U.S. Income Tax Return for Estates and Trusts

Unfortunately, the time will come when someone dies.  For tax purposes this can be a trying and confusing time.  For the majority of Americans, their estates are small and less than $5,450,000.  If the estate of a person is less than $5,450,000, in most cases there will be no estate taxes due.  Usually, the calculation is based on the fair market value of the assets on the date of death or six months after.  Normally, the personal representative will have an inventory of the decedent’s assets shortly after death.  However, if extensive gifting has taken place before death, then a worksheet should be done to see if the lifetime exclusion has been reduced.  If a sizable amount of gifting has taken placed beyond the normal annual exclusion for gifting, a portion of the estate may be subject to be taxed.  The estates larger than $5,450,000, form 706 (United States Estate Tax Return ) is normally filed within 9 months of death.

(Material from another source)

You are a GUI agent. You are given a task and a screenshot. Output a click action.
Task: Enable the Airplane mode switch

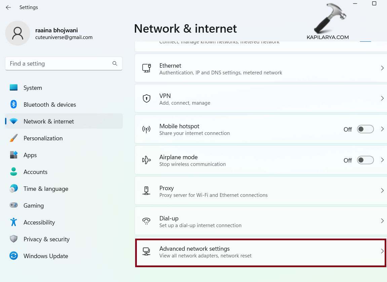365,160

However, a fiduciary tax may be due on the estate of the increase due to income since death.  The tax form used for this report is a 1041 fiduciary tax return.  After death the income from interest income, dividends, sale of assets, pension liquidations, IRA distributions and other forms of income should be listed on this tax return.  The related expenses from the administration of the estate are offset against this income.  If there is a net taxable income, then the estate can either paid the tax or distribute the net income to the beneficiary to pay the tax.

If a trust is involved, then many of the same calculations will be performed.  Both the estate fiduciary return and the trust fiduciary tax return should be coordinated to avoid double reporting of income and expenses.  Depending on the nature of the will and trust documents on how complex these filings can become.

The final 1040 for the individual should be filed for the year in which death occurred if the income exceeds the requirements set by the Internal Revenue Service.  I usually recommend filing a return in order to start the statute of limitations and to make sure that the Internal Revenue Service does not send out inquiries several years later.  A copy of the death certificate is recommended to be sent with the final tax return.  The final tax return should show all the income received up to the point of death.

Please consult your local CPA for more information on this matter.  If you are a client or future client, please contact us at 727-733-1026.

The Advantages of Having a Living Revocable Trust

There are advantages of having a living revocable trust. One advantage is while you are alive; you just can use your social security number for reporting taxable the income from the trust. The Internal Revenue Service made it easy to report the since many individuals so not want anything that is too complex. Once the trust is set up, the individual takes the document to the bank and the various financial institutions to place the assets into the trust. A copy of the trust is left with the financial institution.

The reason a copy is left with the financial institution is so that the trustee can access the account. The trustee does not have to be the owner of the account. This makes accessing the account much easier for the successor trustee to access the account. In cases of death or disability, the successor trustee can access the account to pay bills or move assets to protect them according to the trust document. The successor trustee does not require court appointment and therefore can begin their duties upon death of the owner of the trust or disability of the owner.